The parameters controlling the growth of Pt–CeO₂ films have been systematically investigated with respect to the microstructure of the carbon films, the pressure and the temperature. It was found that the major process giving rise to the porous structure of the Pt–CeO₂ films is associated with the etching of the carbon films by oxygen plasma.^52–55 The corresponding mechanism involves the formation of nucleation centers, e.g. Pt–CeO_x or Ce–C particles which mask the carbon substrate partially and, thus, prevent etching.^53,55 The density and the mobility of these nucleation centers determine the width of the columns. Additional parameters are the deposition rate⁵⁵ and thickness⁵⁶ of the Pt–CeO₂ films, temperature, and the composition of the reactive gas.^54,55

2.4. Preparation of the nanostructured Pt–CeO₂ films

Besides radio frequency magnetron sputtering,^21,39–44 the nanostructured Pt–CeO₂ films can be prepared by a variety of other techniques including pulsed laser deposition⁵⁷ and chemical vapor deposition techniques.^58–61 The preparation of nanostructured Pt–CeO₂ films by means of physical vapor co-deposition of Pt and Ce in an oxygen atmosphere requires low deposition temperature.²¹ For some methods, e.g. pulsed laser deposition, the degree of the nanostructuring of the Pt–CeO₂ films depends on the morphology, i.e. roughness of the support.⁵⁷

2.5. Identification of the surface sites on the nanostructured CeO₂ support

The degree of the nanostructuring of the Pt–CeO₂ films determines the density of the Pt²⁺ species and is closely related to the number of Ce³⁺ cations.^42,52 For instance, the Pt²⁺/Pt⁴⁺ ratio is much higher in the Pt–CeO₂ films deposited under glancing angle (GLAD) conditions.⁴⁶ In contrast, normal deposition (ND) yielded mainly Pt⁴⁺ species accompanied by a low number of Ce³⁺ cations.⁶² It was found that Ce³⁺ sites are located predominantly at the surface steps and edges of the nanostructured Pt–CeO₂ films.⁴²

The surface of the Pt–CeO₂ films was investigated by means of high-resolution transmission electron microscopy (HRTEM). There, the Pt–CeO₂ nanoparticles terminated by the {111} and {100} facets were identified in the Pt–CeO₂ films supported on CNT-coated GDL,^42,43 n-GDL,^41,44 and silicon wafers.^42,63 Typical HRTEM images obtained from the Pt–CeO₂ films supported on n-GDL are shown in Fig. 5 for two different Pt loadings.

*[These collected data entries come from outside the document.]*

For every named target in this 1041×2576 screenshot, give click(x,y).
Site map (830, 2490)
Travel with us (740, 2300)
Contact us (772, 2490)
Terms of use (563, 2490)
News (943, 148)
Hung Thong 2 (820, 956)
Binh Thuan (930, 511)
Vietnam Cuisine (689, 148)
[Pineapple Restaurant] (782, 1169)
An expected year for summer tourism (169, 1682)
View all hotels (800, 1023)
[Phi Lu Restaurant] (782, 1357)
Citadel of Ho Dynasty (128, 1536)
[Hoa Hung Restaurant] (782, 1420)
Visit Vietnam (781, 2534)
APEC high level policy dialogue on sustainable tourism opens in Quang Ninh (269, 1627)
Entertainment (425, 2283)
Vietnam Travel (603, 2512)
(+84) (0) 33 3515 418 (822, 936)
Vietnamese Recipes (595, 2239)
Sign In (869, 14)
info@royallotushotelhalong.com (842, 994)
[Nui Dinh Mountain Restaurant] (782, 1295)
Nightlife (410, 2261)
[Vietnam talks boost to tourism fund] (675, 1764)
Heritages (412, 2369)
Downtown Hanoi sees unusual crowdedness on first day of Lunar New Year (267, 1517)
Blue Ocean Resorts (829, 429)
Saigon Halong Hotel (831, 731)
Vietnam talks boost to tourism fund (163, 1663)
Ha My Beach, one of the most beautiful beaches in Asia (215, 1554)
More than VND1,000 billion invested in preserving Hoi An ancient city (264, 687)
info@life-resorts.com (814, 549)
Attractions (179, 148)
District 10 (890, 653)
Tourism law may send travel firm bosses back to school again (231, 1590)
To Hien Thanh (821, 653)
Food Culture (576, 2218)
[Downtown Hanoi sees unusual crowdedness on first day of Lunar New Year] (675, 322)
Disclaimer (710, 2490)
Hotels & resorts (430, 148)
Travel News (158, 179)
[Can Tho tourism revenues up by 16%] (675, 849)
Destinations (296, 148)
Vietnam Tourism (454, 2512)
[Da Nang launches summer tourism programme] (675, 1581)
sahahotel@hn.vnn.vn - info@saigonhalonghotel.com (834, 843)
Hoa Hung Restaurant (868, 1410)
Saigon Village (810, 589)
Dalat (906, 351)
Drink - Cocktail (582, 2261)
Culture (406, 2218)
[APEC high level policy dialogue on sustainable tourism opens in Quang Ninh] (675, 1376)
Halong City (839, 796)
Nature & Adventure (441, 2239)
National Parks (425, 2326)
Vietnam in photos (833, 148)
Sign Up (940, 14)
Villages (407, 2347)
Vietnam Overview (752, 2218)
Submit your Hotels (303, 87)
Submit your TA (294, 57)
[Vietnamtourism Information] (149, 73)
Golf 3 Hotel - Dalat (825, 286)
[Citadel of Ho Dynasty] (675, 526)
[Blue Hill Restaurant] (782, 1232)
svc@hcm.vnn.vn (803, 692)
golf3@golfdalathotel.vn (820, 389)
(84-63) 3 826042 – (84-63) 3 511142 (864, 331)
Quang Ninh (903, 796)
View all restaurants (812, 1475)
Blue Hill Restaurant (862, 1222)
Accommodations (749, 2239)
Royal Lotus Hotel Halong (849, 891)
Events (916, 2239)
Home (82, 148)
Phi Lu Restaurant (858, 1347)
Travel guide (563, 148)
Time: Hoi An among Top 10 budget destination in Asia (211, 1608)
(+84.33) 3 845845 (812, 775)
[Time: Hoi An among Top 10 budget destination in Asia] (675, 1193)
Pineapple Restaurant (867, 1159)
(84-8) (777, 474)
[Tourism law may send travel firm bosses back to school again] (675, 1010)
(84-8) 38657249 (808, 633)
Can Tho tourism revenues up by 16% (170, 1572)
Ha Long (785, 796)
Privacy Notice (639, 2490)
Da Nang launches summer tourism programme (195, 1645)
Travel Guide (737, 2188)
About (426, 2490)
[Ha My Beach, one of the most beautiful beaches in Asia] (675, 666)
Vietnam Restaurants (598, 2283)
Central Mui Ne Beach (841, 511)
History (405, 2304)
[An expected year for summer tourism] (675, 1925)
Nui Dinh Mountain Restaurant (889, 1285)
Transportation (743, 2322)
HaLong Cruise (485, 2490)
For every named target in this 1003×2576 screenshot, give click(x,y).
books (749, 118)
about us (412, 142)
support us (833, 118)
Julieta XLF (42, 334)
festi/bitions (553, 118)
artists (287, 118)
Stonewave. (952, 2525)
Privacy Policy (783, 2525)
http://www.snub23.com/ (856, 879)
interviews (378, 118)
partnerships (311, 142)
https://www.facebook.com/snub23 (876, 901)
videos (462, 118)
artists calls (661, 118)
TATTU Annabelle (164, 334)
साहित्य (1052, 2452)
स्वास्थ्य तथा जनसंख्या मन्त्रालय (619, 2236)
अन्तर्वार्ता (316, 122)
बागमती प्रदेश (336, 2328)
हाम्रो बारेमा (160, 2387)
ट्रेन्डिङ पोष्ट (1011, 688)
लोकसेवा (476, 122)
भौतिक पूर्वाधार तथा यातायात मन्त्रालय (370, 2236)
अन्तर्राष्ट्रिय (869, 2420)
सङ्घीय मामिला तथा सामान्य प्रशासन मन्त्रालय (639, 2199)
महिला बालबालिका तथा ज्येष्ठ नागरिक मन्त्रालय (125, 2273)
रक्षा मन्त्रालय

Fig. 5 HRTEM images of the Pt–CeO₂ films supported on n-GDL with Pt loadings of 2 (a) and 4 (b) μg cm⁻². The arrows show the location of the {111} and {100} facets. Reprinted from ref. 41, Copyright 2016, with permission from Elsevier.

The structure of the Pt–CeO₂ films is identical to the structure of bare CeO₂ films and does not depend on the choice of the preparation technique. For instance, nanoparticles of CeO₂ and Pt–CeO₂ terminated predominantly by the {111} and {100} facets have been identified in films prepared by magnetron sputtering,^56,64 chemical vapor deposition,⁶⁰ and pulsed laser deposition.⁵⁷ It follows that with respect to the nature of Pt²⁺ surface species, either the {111} or {100} facets or edge and step sites connecting these facets provide the adsorption sites that anchor atomically dispersed Pt atoms.

3. Stability of single atom catalysts

3.1. Anchoring noble metal atoms at surface sites of nanostructured ceria

The capacity of the nanostructured ceria to anchor atomically dispersed noble metals at the {111} and {100} facets was analyzed by means of density functional calculations.²¹ A Ce₄₀O₈₀ nanoparticle model^65,66 featuring a truncated octahedral shape with O-terminated {111} and very small {100} facets was identified as a representative model for nanostructured ceria.⁶⁷ This particle structure, displayed in Fig. 6, emerged from an exhaustive global optimization search.^65,66,68 The polar (100) surface corresponding to the {100} nanofacets of the ceria particles is known to be less stable than the (111) surface of ceria.⁶⁹ Each of these {100} nanofacets is terminated by four surface O²⁻ ions in a square planar arrangement with O–O distances of 315–320 pm forming a so-called O₄ pocket.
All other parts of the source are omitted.